Drivers of Somatotroph Adenoma Progression
Anat Ben-Shlomo, MD, studies genomic changes that underlie development and progression of pituitary tumors, particularly GH-secreting somatotroph adenomas that lead to acromegaly. Using whole-exome sequencing and KEGG pathway analysis, she has shown somatic copy number alterations (SCNAs), rather than genetic mutations, are hallmarks of these tumors, and that activating the cAMP signaling pathway increases DNA damage (Ben-Shlomo et al., J Clin Invest. 2020). These findings help explain different phenotypes and treatment responses in patients with acromegaly and provide a basis for further studies linking SCNAs, cAMP signaling and DNA damage in the development of somatotroph adenomas.
Cuiqi Zhou, PhD, studies molecular drivers of pituitary adenomas utilizing cellular and animal models. She has investigated regulatory mechanisms and functions of pituitary tumor-transforming gene (PTTG), mediated by cell cycle regulators Rb/E2F1 and STAT3 as well as hormone regulation; extending our knowledge of tumor cell cycle control and other anti-tumor therapeutic approaches (Zhou et al., J Clin Invest. 2015).

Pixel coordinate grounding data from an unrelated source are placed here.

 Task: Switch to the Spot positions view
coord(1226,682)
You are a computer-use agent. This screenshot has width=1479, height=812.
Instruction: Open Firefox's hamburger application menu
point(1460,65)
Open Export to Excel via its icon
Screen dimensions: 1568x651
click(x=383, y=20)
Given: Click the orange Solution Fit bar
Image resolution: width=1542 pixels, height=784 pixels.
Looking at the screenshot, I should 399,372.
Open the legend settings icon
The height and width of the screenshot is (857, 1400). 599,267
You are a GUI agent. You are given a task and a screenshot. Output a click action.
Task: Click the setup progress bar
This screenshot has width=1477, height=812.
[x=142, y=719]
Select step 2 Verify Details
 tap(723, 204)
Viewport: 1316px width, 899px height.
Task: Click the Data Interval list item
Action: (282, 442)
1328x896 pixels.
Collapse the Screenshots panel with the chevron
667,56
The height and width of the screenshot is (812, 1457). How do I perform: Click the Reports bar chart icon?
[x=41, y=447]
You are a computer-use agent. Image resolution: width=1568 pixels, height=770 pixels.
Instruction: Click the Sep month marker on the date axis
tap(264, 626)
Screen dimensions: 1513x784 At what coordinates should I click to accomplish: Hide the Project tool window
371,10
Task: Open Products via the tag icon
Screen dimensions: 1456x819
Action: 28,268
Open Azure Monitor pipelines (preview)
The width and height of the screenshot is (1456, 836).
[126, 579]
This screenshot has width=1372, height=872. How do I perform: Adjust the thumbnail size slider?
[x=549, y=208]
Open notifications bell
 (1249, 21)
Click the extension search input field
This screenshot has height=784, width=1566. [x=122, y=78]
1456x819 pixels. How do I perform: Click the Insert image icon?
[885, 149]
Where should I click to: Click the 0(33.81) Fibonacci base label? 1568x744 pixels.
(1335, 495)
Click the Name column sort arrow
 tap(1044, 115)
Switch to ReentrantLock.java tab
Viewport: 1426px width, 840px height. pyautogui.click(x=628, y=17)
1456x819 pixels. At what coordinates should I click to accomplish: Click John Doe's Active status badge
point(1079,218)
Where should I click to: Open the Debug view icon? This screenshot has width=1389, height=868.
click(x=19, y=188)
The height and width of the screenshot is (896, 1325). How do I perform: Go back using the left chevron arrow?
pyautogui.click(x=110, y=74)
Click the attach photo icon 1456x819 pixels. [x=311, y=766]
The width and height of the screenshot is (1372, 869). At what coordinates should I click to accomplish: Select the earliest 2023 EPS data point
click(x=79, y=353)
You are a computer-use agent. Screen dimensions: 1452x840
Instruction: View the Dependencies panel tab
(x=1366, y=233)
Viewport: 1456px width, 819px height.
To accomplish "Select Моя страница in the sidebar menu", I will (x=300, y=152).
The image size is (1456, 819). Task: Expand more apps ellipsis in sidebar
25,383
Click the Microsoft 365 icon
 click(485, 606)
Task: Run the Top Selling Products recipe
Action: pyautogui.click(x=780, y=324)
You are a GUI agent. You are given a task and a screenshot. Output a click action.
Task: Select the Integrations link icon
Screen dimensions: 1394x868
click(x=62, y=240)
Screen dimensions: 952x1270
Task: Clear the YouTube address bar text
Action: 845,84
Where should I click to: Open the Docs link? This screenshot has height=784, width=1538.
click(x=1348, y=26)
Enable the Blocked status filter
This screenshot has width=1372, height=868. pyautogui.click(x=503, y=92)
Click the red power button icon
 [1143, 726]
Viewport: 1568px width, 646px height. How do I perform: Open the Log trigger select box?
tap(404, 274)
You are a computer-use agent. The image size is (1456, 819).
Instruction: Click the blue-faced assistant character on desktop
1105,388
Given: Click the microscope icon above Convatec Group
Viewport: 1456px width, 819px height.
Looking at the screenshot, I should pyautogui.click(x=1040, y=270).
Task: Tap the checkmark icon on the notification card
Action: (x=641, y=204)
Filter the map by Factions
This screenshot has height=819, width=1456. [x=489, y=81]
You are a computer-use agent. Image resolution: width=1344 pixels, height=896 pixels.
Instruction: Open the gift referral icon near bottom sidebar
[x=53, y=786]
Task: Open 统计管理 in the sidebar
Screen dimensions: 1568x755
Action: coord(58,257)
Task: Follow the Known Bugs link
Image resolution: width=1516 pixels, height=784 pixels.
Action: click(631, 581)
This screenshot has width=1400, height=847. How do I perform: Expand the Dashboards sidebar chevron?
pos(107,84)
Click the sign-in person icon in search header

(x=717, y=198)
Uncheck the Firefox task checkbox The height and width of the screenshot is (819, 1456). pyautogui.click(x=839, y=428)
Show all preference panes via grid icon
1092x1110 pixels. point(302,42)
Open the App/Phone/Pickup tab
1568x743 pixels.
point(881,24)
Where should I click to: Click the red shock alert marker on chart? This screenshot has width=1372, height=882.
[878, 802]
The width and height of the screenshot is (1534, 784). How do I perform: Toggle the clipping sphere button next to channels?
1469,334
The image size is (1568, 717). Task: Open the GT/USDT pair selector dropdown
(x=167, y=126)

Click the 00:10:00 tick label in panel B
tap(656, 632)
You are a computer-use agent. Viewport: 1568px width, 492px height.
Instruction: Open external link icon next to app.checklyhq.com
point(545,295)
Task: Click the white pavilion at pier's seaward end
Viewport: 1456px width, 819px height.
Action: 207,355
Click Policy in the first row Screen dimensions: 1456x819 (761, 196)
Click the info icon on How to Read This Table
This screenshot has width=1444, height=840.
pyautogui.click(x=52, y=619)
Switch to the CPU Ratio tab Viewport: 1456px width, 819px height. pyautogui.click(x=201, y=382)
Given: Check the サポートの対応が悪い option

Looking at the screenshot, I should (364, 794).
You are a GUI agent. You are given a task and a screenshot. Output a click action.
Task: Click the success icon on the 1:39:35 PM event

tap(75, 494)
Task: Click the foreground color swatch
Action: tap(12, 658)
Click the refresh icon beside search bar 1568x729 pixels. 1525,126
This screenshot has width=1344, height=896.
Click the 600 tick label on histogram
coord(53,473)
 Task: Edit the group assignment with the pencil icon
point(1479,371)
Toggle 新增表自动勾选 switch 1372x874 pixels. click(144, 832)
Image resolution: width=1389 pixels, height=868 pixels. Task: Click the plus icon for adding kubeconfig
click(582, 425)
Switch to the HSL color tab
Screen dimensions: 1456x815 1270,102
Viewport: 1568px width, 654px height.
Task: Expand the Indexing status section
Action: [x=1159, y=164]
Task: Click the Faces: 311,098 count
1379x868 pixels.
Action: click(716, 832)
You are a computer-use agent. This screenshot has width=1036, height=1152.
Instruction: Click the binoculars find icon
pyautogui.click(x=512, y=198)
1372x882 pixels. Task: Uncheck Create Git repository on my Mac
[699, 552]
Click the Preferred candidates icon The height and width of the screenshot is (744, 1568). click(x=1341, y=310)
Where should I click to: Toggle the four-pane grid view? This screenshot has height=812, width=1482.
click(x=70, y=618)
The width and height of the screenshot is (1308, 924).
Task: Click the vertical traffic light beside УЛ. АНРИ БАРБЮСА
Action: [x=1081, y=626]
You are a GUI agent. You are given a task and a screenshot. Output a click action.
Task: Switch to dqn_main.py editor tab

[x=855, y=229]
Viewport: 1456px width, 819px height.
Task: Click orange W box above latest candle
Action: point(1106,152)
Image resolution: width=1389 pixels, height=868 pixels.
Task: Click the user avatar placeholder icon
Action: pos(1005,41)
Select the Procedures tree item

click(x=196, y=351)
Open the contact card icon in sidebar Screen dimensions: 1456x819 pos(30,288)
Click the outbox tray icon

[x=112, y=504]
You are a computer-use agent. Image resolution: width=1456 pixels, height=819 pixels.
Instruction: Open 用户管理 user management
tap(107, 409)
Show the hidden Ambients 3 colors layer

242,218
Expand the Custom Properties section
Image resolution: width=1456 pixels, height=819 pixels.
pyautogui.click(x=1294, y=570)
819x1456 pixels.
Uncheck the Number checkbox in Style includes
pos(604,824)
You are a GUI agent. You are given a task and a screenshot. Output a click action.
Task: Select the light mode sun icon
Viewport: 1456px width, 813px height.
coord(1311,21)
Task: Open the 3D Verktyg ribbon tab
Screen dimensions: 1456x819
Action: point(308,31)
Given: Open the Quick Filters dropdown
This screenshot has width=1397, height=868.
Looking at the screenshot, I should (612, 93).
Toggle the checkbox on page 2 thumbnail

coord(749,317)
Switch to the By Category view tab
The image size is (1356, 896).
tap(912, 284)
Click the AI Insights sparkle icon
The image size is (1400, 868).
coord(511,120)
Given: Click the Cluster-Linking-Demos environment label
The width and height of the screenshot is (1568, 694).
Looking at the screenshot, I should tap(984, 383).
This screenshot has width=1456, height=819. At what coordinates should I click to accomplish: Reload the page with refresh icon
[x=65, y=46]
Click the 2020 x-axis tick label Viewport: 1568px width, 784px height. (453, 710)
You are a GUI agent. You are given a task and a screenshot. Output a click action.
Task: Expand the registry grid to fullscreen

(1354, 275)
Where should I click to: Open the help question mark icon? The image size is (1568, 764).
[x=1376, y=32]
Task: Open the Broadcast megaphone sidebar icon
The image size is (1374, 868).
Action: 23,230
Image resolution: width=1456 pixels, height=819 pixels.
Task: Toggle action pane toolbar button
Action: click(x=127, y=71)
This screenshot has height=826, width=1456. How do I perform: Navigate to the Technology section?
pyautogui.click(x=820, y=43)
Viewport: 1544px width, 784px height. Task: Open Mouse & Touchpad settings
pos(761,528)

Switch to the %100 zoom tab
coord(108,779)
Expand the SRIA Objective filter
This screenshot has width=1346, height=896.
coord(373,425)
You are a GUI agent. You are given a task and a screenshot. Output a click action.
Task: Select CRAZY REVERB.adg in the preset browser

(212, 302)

Growth Hormone and Epithelial Cell Proliferation
Vera Chesnokova, PhD, studies the role of GH in the neoplastic transformation of epithelial cells. Recognizing that GH excess in acromegaly is associated with high rates of colon tumors, while genetic mutations leading to GH deficiency protect against cancer development, she has used colon tissues as a model to study mechanisms underlying effects of GH on the tumor microenvironment and on the DNA damage response. (Chesnokova et al., Proc Natl Acad Sci USA. 2016). These studies suggest that therapeutic approaches to block local GH signaling may disrupt epithelial proliferation and slow or prevent preneoplastic epithelial changes.
Novel Therapeutics for Aggressive Pituitary Adenomas
The Melmed Lab partners with the Pituitary Center to conduct laboratory, translational and clinical studies of novel therapeutics for aggressive pituitary adenomas. Following on studies of the epidermal growth factor receptor (EGFR) pathway in pituitary tumor growth, a phase II multicenter clinical trial demonstrated that the EGFR tyrosine kinase inhibitor lapatinib can reduce prolactin levels and tumor size in select patients with aggressive prolactinoma (Cooper et al., J Clin Endocrinol Metab. 2020). The CDK inhibitor seliciclib (R-roscovitine) was shown first in zebrafish, then in mouse and human pituitary cells, to suppress POMC gene expression and inhibit ACTH production, thereby reducing levels of circulating cortisol (Liu et al., J Clin Endocrinol Metab. 2015). An ongoing phase II multicenter clinical trial supported by the FDA Office of Orphan Products Development is evaluating the ability of seliciclib to normalize cortisol levels in patients with Cushing disease.